Nossa Constituição garante, no art. 5º. IV: “é livre a manifestação do pensamento, sendo vedado o anonimato”. E no art. 220, 2º: “É vedada qualquer censura de natureza política, ideológica e artística”. Evidente que haverá limites: quando, por exemplo, sob essa pretensa liberdade, atinge-se a honra, a dignidade, a democracia, ou se espalham discursos de ódio.
Vamos imaginar uma situação possível, colocada de forma caricata.
Posso falar?
- Sim, liberdade de expressão.
Você é ladrão. E vou dizer isso a todo mundo.
Imagine, leitor/a, que o “suposto” ladrão – um Zé Qualquer – more numa cidade de 40 mil habitantes e essa “informação” viralize. Ora, quem diria? Tão certinho, religioso! Perdeu minha confiança, no meu comércio agora, só no dinheiro. No meu, nem entra. Envolvido até o pescoço em roubalheiras! Agora só anda de caminhonetona. Tem fazenda no Norte cheia de gado, mansão, triplex, jetisqui, jatinho! Rapáis! Quem diria? O roubo compensa.
Passam anos. Zé Qualquer continua com o carrinho velho, mesma casa, trabalhando do mesmo jeito. O indivíduo que roubou, “dizem”, é outro Zé. Foi “equívoco”, por inveja, ódio, interesse eleitoreiro. Mas a fama ficou. Para sempre, porque o Zé morreu, deixou aos herdeiros casa barata, fusquinha e alguns hectares de chão. Mas só alguns parentes ficaram sabendo; e poucos amigos, que apenas confirmaram o que sempre souberam: tudo mentira.

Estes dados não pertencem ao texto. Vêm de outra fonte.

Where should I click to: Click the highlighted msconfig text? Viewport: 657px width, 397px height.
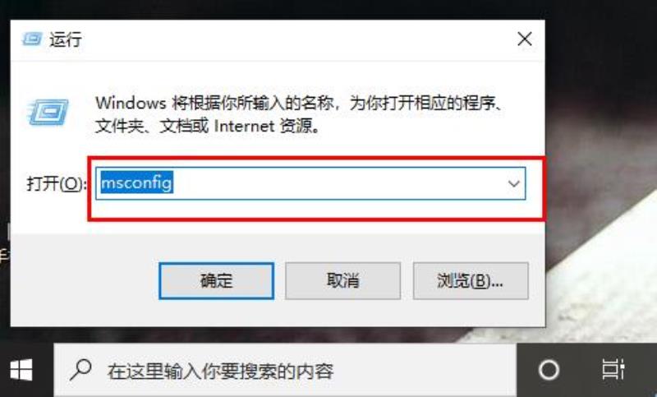[x=136, y=182]
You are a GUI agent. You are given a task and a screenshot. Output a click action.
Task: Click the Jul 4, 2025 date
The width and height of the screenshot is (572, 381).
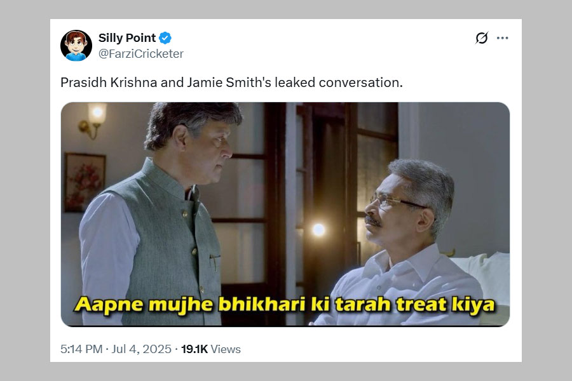coord(141,349)
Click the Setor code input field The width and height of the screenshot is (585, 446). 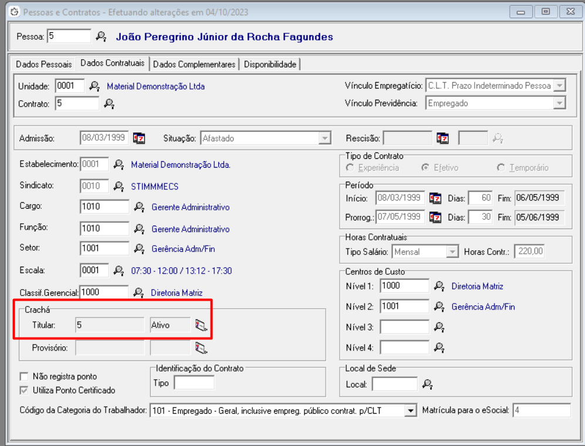[104, 248]
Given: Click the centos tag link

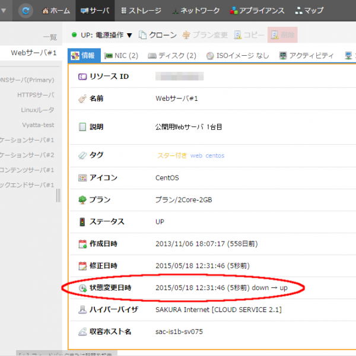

O caricato chama a atenção. Estamos mergulhados em situações parecidas, com mil variações. O Zé Qualquer pode, por exemplo, ficar bravo e reagir com um murro. Mesmo aí há ao menos duas possibilidades: ele é ladrão, mas reagiu violento para “provar” sua inocência. Quer fechar logo a boca do fofoqueiro, evitar desdobramentos. Os que viram o murro testemunham que ele é honesto. Segunda possibilidade: Zé não é ladrão, sentiu-se difamado e reagiu em defesa da honra. Para encerrar – já que ficou mal falado – muda-se para longe com a família.
O caso ilustra a condição humana com “baixa tecnologia”. A acusação foi feita na rua, cara a cara, com poucas testemunhas. Mesmo assim, viralizou. Imagine com “alta tecnologia”: tevê, jornal, internet, iutube, telegram, feice, redes sociais, milhões de seguidores. Se a acusação fosse postada aí, coitado do Zé Qualquer. Se culpado, fez por merecer. Mesmo assim, seria mais cristão chamá-lo, conversar, explicar e tal. Talvez voltasse mais fácil ao caminho “do bem”.
E se for inocente? Zé nunca roubou. Mas seu nome cai nessa malha internética, turbinada, como ladrão, asqueroso, satanás! E se o caso for à justiça, ele condenado em todas as instâncias exceto na última? Ninguém vai saber, porque a mancha ficou, impagável, na cabeça de milhões. Pior: ficou nos corações, humores e fígados. Não se apaga mais. Ah, Zé Qualquer é ladrão! Se quiser se candidatar, ninguém votará nele. Não se elege para nada.
Daí a pergunta: regula as redes sociais? Ou deixa à vontade a “liberdade de expressão”? Imagine essa ferramenta com um moleque (não é idade, mas falta de responsabilidade), que fala e desfala, acusa sem provas, lacra, arranja votos e se elege chefe, governador, deputado. Até senador - por incríveis 8 anos!